Saved data entries:

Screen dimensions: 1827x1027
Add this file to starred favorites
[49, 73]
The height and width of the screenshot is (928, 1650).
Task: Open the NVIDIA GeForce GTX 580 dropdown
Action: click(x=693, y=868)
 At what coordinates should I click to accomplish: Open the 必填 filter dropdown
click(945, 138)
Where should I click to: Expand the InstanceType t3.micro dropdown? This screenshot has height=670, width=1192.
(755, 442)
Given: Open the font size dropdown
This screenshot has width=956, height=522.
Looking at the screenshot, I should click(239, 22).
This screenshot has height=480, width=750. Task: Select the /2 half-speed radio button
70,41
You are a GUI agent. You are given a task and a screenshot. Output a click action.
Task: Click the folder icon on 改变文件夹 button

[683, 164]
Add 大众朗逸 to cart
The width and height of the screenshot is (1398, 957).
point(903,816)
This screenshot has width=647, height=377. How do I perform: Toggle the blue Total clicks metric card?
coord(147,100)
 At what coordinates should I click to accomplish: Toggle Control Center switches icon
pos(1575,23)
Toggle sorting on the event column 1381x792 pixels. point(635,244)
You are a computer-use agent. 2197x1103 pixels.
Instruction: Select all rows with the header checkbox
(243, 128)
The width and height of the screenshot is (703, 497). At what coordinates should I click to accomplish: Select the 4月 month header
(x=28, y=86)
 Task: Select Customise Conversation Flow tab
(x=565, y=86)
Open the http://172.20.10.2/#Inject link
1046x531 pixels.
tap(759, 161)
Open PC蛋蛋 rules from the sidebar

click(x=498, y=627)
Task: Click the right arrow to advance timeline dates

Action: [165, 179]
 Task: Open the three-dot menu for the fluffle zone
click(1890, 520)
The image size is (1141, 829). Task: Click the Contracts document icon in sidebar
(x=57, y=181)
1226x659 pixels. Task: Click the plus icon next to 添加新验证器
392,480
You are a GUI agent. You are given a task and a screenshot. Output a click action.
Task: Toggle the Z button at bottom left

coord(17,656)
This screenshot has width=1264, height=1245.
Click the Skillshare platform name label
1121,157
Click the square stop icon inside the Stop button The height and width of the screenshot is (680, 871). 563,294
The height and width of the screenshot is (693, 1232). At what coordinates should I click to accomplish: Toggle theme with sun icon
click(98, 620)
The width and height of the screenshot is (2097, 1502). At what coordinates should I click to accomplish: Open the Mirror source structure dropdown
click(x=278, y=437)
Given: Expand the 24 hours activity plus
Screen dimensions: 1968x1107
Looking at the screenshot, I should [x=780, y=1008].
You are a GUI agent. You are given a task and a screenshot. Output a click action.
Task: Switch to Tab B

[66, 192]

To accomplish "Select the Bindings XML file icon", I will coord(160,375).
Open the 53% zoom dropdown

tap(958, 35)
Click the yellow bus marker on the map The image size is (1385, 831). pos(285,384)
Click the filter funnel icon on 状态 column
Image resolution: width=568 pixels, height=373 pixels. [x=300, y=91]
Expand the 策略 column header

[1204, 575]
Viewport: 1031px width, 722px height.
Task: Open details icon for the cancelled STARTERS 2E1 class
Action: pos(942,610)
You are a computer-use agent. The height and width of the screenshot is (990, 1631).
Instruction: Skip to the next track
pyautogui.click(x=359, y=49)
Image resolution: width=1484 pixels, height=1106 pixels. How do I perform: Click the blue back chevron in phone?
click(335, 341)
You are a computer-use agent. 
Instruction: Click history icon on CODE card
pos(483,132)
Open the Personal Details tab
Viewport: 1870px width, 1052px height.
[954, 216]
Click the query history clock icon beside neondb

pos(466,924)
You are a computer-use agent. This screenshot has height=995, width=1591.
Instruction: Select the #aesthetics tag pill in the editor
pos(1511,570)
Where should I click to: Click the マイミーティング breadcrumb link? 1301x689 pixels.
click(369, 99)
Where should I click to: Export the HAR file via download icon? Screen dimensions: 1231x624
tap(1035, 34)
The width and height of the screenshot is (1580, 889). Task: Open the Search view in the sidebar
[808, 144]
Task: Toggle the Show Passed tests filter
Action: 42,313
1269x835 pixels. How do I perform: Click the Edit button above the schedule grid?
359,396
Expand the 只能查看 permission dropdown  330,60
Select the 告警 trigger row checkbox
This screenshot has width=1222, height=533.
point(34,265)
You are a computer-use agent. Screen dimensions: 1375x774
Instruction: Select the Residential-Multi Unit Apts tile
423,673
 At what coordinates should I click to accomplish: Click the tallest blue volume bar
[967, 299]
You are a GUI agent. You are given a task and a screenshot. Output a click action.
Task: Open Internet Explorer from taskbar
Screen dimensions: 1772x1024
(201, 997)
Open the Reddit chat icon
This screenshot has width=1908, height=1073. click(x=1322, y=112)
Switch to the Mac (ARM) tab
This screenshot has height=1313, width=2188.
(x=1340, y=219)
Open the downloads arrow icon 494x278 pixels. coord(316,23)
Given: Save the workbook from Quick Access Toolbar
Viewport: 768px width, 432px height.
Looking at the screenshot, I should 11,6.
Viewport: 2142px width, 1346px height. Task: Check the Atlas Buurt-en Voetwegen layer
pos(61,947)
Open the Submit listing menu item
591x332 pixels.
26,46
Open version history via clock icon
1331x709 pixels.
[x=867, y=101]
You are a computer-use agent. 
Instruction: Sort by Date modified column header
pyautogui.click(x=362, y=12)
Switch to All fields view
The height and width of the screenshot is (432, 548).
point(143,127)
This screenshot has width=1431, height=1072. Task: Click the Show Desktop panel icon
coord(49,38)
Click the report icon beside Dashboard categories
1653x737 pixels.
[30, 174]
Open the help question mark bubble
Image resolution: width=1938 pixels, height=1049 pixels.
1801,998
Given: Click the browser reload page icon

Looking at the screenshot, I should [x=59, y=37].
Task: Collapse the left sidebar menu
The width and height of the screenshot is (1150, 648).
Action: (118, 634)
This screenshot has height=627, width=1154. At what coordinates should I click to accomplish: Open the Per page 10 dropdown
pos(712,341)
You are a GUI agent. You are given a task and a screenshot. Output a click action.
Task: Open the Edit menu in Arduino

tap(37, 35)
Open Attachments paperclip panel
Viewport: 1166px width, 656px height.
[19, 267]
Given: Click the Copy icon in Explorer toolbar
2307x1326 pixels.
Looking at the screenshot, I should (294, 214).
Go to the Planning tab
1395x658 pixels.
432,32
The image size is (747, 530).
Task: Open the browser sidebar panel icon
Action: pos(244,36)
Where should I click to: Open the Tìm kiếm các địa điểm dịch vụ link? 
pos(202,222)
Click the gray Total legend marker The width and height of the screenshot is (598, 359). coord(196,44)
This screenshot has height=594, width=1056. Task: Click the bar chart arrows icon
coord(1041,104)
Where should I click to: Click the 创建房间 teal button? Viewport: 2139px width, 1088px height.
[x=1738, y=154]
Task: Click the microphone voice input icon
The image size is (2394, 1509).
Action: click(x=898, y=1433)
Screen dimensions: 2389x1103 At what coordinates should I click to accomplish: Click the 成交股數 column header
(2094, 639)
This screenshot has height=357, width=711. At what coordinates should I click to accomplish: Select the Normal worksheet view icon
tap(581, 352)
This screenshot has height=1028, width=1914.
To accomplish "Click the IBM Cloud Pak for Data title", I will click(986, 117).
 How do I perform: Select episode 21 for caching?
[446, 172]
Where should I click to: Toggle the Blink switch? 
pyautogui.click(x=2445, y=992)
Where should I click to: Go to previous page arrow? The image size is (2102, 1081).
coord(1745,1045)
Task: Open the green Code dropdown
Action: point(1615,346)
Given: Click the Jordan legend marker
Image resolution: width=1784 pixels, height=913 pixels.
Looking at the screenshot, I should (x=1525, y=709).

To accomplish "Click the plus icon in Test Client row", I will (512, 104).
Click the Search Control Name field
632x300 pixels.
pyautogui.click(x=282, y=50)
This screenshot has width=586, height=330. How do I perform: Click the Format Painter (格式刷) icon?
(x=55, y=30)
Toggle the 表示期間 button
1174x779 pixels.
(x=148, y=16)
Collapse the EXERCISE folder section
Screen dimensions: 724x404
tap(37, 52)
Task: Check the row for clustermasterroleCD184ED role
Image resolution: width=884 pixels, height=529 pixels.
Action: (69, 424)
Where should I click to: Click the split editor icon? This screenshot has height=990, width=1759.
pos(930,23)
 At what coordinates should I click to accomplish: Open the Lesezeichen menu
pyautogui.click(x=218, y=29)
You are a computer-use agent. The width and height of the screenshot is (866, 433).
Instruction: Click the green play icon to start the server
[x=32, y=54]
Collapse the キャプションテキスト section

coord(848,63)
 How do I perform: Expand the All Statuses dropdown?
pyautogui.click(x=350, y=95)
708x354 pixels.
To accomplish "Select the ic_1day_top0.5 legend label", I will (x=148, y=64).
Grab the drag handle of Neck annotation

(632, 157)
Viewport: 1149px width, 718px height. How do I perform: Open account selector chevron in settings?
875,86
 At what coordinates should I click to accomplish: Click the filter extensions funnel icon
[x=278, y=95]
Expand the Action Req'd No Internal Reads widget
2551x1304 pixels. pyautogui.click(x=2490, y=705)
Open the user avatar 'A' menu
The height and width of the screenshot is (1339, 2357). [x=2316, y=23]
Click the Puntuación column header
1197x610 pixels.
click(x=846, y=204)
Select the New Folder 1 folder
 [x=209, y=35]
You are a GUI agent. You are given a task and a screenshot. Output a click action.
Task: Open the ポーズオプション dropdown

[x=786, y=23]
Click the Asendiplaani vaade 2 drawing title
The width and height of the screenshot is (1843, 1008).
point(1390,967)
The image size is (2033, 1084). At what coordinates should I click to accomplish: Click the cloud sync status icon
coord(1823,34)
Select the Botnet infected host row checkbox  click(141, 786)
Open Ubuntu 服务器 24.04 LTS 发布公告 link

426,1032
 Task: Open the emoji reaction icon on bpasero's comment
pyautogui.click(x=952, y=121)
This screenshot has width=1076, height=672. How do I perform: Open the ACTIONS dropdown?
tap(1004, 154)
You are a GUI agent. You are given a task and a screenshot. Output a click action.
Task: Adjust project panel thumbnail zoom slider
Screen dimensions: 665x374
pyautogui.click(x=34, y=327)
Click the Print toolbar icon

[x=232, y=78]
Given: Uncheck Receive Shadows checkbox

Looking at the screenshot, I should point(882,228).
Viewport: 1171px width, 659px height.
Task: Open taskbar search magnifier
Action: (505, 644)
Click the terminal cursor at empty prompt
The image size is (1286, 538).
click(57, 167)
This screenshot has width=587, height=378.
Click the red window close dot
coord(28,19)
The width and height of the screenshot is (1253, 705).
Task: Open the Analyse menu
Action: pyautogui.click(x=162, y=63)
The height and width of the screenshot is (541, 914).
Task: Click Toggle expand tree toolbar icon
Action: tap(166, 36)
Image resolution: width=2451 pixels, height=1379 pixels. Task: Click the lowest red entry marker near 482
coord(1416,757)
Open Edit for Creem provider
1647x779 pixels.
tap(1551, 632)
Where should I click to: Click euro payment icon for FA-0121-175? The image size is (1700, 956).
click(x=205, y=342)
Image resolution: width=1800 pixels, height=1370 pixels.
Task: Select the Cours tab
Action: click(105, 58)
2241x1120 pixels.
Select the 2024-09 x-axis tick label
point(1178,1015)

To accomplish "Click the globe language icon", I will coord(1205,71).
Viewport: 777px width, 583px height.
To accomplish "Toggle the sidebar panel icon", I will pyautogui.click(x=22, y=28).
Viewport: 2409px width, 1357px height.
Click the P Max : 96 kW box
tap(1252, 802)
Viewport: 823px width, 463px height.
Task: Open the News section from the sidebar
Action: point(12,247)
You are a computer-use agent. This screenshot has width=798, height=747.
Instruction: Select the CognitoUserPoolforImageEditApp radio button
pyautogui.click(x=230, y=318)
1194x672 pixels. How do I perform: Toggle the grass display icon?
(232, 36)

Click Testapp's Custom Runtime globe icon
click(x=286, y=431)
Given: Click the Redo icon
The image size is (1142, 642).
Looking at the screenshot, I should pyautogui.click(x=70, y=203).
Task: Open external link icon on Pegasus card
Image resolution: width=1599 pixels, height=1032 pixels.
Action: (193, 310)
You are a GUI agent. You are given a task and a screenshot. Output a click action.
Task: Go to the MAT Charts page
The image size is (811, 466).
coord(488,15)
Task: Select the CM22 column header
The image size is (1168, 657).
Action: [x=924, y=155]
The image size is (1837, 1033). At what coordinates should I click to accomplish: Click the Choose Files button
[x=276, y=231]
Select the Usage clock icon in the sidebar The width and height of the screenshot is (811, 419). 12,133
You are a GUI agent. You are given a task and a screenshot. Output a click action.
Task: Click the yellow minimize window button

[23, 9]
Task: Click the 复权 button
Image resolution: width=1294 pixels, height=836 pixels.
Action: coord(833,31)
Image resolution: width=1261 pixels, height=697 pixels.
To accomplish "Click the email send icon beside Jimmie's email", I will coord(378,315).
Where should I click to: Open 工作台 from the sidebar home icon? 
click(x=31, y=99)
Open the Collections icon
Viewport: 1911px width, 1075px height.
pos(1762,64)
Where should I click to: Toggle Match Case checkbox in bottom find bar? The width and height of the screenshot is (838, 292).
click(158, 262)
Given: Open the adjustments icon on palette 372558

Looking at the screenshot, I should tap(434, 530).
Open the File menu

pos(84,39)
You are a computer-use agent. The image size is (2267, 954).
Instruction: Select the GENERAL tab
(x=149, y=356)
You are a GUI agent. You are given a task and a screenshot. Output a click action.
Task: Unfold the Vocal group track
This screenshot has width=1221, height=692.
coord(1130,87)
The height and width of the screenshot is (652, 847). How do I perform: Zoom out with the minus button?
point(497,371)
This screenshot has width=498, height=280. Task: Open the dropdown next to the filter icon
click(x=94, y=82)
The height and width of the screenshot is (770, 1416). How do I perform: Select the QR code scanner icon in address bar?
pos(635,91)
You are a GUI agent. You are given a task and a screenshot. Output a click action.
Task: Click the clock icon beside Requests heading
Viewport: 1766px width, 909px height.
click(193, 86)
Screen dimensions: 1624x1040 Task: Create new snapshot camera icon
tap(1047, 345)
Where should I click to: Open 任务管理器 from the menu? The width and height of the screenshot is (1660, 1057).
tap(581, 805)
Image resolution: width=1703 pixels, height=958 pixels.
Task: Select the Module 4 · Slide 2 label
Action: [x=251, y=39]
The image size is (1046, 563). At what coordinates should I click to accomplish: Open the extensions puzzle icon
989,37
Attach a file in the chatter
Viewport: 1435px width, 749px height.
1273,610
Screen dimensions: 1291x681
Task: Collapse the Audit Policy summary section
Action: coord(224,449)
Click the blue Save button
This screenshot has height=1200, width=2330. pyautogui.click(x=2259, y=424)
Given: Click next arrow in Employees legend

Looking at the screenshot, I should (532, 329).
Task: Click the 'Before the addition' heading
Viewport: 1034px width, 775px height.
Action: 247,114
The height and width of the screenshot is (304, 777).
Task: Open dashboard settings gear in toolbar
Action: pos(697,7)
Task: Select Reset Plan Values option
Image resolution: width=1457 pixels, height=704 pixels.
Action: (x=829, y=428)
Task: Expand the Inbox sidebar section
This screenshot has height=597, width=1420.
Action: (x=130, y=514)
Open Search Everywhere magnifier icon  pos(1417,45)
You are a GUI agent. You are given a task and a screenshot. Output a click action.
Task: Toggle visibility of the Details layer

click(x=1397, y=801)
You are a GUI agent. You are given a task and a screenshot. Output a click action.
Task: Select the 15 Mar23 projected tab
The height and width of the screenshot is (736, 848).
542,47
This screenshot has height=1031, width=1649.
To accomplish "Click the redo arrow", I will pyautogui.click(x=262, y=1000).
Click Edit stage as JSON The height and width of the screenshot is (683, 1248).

INSTRUCTIONS TO FOLLOW: Which lines run from the one containing "The image size is (1046, 563)." to the end of the records? Transcribe exactly those, both ends included.

ANSWER BELOW:
The image size is (1046, 563). At what coordinates should I click to accomplish: Open the extensions puzzle icon
989,37
Attach a file in the chatter
Viewport: 1435px width, 749px height.
1273,610
Screen dimensions: 1291x681
Task: Collapse the Audit Policy summary section
Action: coord(224,449)
Click the blue Save button
This screenshot has height=1200, width=2330. pyautogui.click(x=2259, y=424)
Given: Click next arrow in Employees legend

Looking at the screenshot, I should (532, 329).
Task: Click the 'Before the addition' heading
Viewport: 1034px width, 775px height.
Action: 247,114
The height and width of the screenshot is (304, 777).
Task: Open dashboard settings gear in toolbar
Action: pos(697,7)
Task: Select Reset Plan Values option
Image resolution: width=1457 pixels, height=704 pixels.
Action: (x=829, y=428)
Task: Expand the Inbox sidebar section
This screenshot has height=597, width=1420.
Action: (x=130, y=514)
Open Search Everywhere magnifier icon  pos(1417,45)
You are a GUI agent. You are given a task and a screenshot. Output a click action.
Task: Toggle visibility of the Details layer

click(x=1397, y=801)
You are a GUI agent. You are given a task and a screenshot. Output a click action.
Task: Select the 15 Mar23 projected tab
The height and width of the screenshot is (736, 848).
542,47
This screenshot has height=1031, width=1649.
To accomplish "Click the redo arrow", I will pyautogui.click(x=262, y=1000).
Click Edit stage as JSON The height and width of the screenshot is (683, 1248).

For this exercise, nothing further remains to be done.